> [Required action] Please reproduce, exactly as given, the lines running from the start of the data to the line containing "936x558 pixels.", inclusive, and omit the pictures.

[Extracted records]
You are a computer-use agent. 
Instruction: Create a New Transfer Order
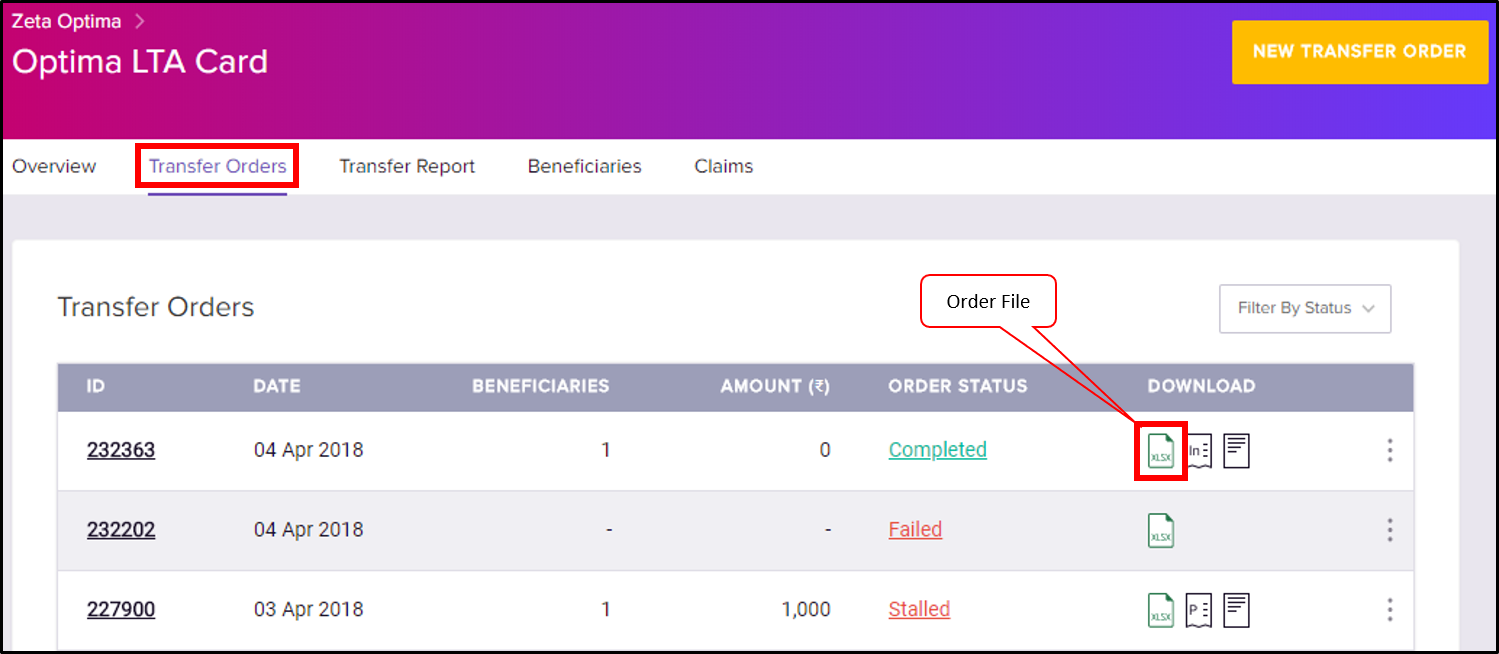tap(1359, 51)
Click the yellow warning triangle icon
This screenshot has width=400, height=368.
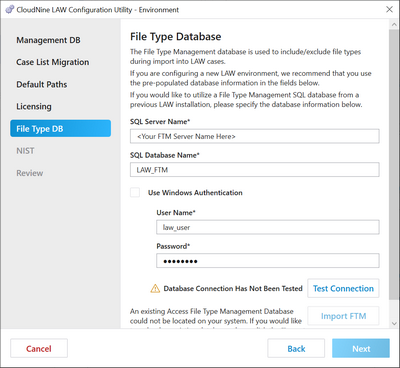click(155, 288)
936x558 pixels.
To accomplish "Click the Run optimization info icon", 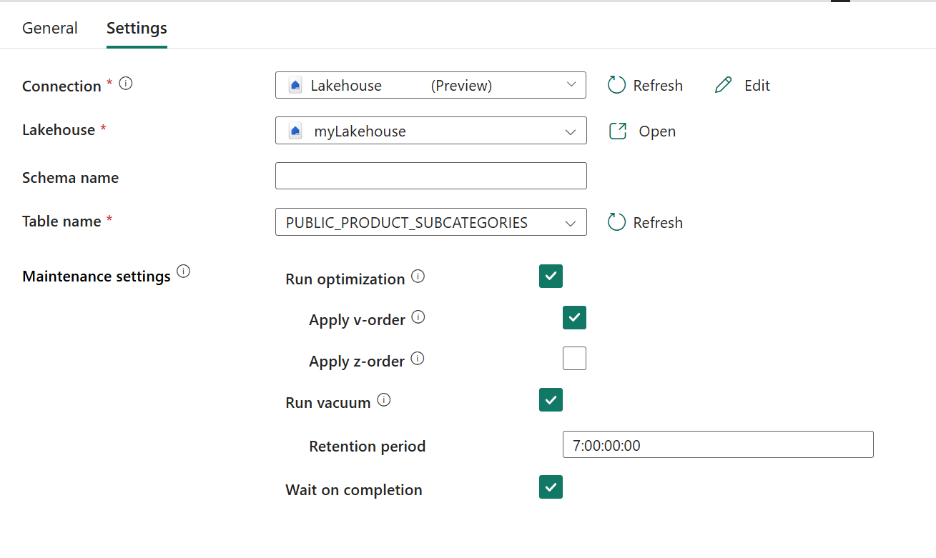I will point(418,276).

> [The answer]
You are a computer-use agent. 
Instruction: Create a New Transfer Order
tap(1359, 51)
Click the yellow warning triangle icon
This screenshot has width=400, height=368.
click(155, 288)
936x558 pixels.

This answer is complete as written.